(Collected data)
▼

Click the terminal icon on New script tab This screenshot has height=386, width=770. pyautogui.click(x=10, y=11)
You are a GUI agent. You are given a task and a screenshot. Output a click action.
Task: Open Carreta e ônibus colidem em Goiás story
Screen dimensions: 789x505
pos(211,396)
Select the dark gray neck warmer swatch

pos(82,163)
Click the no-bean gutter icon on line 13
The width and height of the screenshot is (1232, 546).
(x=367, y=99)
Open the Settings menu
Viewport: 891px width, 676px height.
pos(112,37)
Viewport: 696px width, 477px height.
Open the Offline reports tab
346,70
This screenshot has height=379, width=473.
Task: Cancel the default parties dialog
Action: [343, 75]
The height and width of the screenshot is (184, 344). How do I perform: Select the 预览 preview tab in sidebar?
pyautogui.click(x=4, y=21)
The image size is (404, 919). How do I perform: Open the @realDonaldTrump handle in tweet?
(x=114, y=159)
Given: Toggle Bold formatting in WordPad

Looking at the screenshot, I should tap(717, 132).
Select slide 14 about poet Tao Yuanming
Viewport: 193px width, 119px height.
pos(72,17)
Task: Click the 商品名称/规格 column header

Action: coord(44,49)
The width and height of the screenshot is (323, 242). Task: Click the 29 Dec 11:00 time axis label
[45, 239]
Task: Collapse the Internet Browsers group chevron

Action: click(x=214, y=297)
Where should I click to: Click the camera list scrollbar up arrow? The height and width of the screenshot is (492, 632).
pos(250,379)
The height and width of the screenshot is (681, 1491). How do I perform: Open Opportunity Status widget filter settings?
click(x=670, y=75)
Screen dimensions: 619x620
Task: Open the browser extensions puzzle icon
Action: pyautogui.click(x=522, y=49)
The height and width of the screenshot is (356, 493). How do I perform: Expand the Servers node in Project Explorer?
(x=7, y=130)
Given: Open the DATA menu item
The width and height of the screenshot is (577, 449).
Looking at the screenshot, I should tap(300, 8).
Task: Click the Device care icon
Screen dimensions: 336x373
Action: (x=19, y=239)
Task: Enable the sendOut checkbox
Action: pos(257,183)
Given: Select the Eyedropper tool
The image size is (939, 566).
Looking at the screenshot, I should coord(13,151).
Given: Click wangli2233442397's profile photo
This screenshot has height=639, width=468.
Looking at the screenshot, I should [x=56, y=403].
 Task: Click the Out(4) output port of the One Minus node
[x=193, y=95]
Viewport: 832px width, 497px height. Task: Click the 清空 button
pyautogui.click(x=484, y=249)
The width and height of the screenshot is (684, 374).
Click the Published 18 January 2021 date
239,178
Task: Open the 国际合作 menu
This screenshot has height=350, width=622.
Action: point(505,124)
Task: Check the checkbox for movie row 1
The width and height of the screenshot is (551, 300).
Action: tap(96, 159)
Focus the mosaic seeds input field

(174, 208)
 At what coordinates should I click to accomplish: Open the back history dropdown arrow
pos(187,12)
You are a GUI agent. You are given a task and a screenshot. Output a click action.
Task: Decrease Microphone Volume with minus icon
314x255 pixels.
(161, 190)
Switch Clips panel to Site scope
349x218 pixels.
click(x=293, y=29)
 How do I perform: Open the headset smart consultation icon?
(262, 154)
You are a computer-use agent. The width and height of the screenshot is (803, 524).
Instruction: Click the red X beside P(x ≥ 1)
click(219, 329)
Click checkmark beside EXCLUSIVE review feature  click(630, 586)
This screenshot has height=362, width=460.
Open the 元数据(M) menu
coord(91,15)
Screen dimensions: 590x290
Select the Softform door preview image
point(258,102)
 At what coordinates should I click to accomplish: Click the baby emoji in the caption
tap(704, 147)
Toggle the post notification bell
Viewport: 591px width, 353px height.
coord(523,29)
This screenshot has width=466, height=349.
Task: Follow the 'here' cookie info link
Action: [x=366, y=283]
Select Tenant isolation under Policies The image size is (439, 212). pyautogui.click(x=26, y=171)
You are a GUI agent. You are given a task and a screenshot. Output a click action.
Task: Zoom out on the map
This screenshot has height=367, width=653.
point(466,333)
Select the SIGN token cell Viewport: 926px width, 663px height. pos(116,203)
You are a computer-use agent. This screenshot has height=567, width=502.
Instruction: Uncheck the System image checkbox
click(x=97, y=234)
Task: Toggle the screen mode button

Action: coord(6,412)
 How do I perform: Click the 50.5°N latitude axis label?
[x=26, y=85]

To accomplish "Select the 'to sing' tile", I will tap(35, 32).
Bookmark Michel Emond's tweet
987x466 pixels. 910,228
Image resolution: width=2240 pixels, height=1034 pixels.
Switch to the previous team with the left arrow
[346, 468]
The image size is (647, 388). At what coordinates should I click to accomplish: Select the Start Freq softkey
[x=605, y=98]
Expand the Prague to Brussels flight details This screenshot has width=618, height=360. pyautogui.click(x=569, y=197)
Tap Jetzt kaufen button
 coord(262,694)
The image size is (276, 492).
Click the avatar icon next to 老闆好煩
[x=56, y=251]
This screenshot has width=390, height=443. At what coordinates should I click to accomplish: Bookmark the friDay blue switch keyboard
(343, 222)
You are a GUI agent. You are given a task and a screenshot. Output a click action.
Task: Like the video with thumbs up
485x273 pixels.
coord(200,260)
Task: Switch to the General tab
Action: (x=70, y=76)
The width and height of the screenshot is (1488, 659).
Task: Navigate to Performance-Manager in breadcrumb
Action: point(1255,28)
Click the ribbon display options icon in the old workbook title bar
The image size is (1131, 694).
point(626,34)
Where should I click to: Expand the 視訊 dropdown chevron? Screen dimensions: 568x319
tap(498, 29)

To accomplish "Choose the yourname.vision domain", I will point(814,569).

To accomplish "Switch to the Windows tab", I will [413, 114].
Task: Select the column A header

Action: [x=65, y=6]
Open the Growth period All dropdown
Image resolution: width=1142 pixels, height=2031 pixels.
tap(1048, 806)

▲

- [ACTION ITEM]: What is needed is a copy of every line above in which "will" appears.

- [RESULT OF THE EXERCISE]:
To accomplish "Select the 'to sing' tile", I will tap(35, 32).
To accomplish "Choose the yourname.vision domain", I will point(814,569).
To accomplish "Switch to the Windows tab", I will [413, 114].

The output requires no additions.